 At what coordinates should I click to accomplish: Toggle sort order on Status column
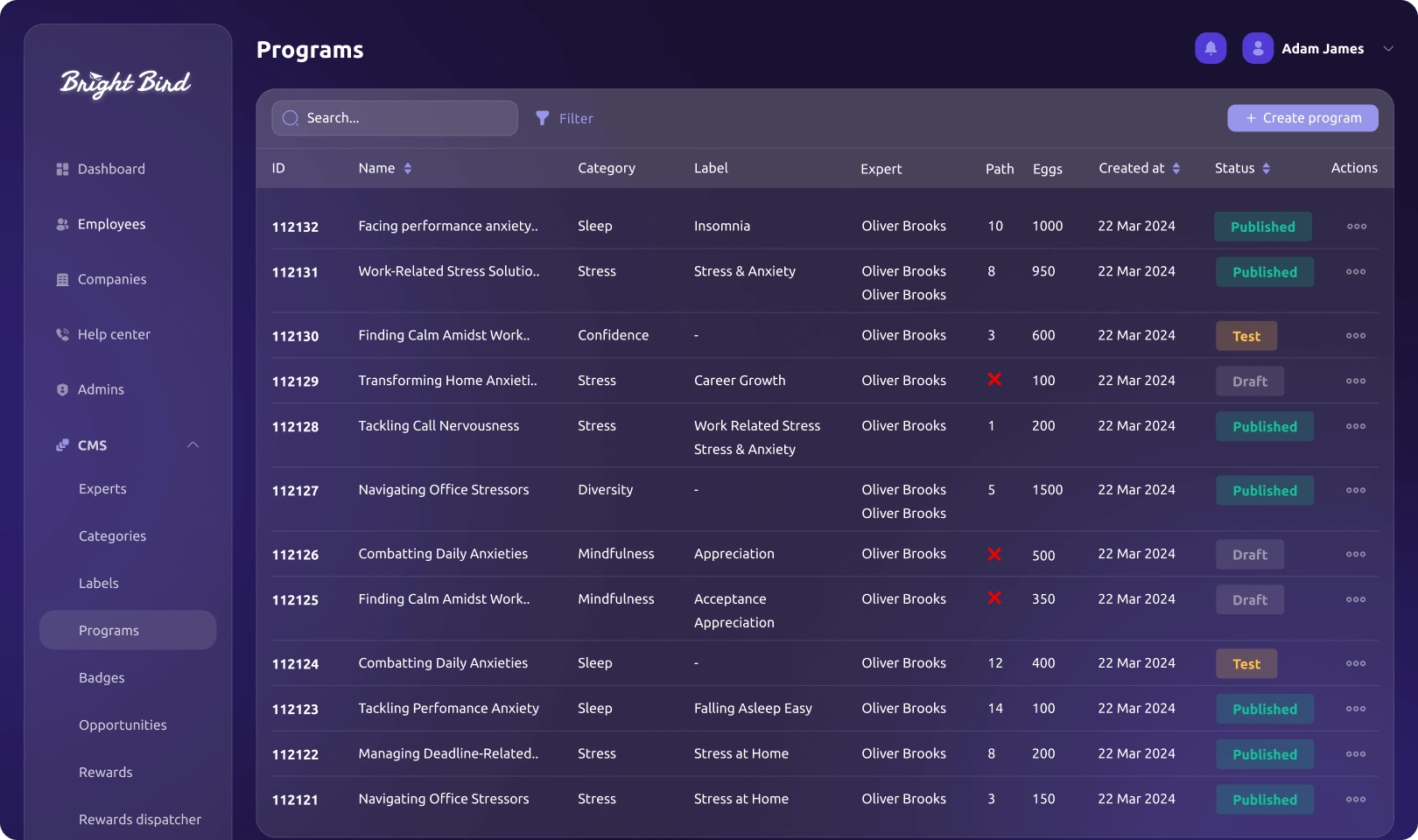(x=1266, y=168)
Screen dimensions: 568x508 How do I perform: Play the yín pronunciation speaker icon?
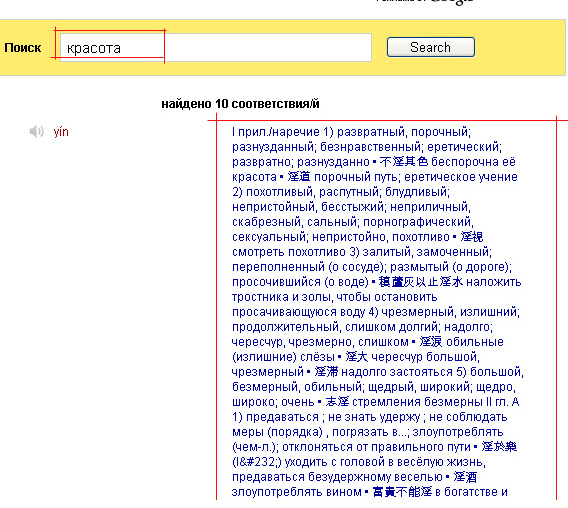point(36,132)
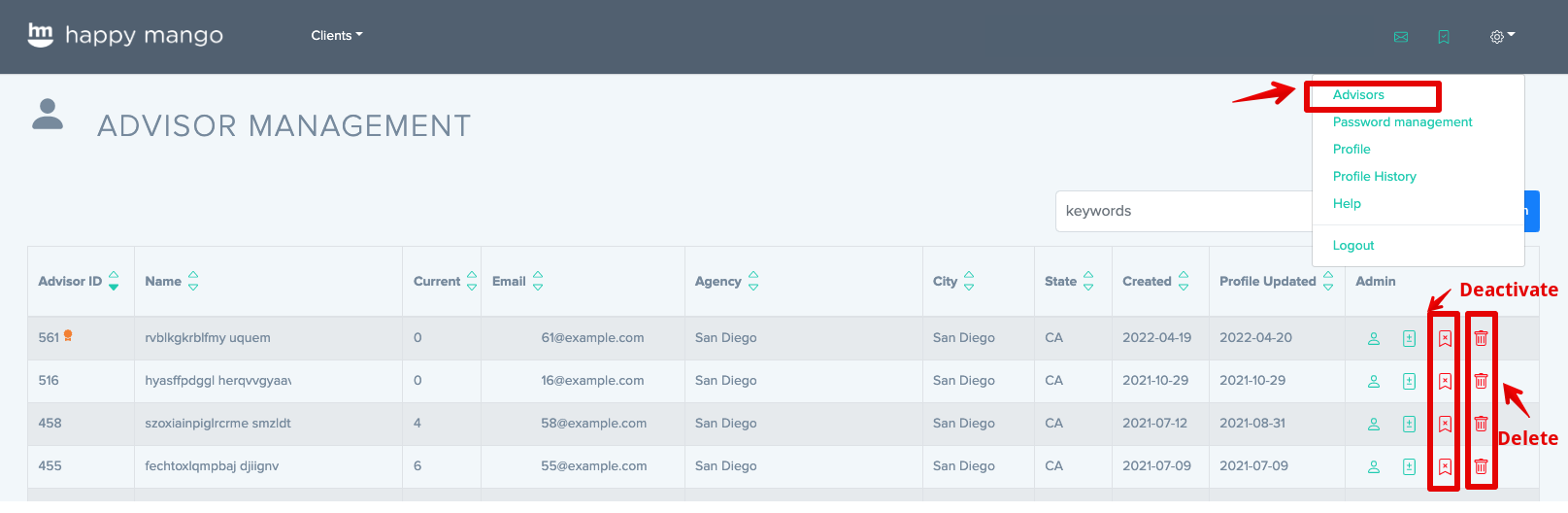Toggle sorting by the Created column
The image size is (1568, 513).
click(1184, 281)
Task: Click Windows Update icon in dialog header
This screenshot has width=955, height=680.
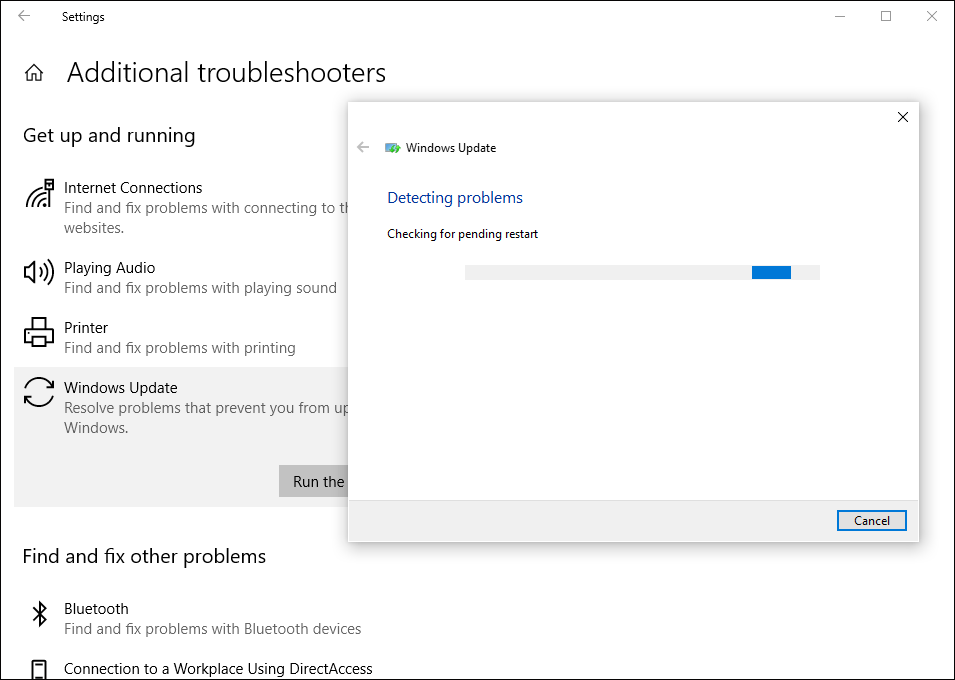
========
# [Work order]
Exactly the lines from the one that contains "Task: Click Windows" through the last line of the records should be set down, and the pictures should be dropped.

# [Answer section]
Task: Click Windows Update icon in dialog header
This screenshot has width=955, height=680.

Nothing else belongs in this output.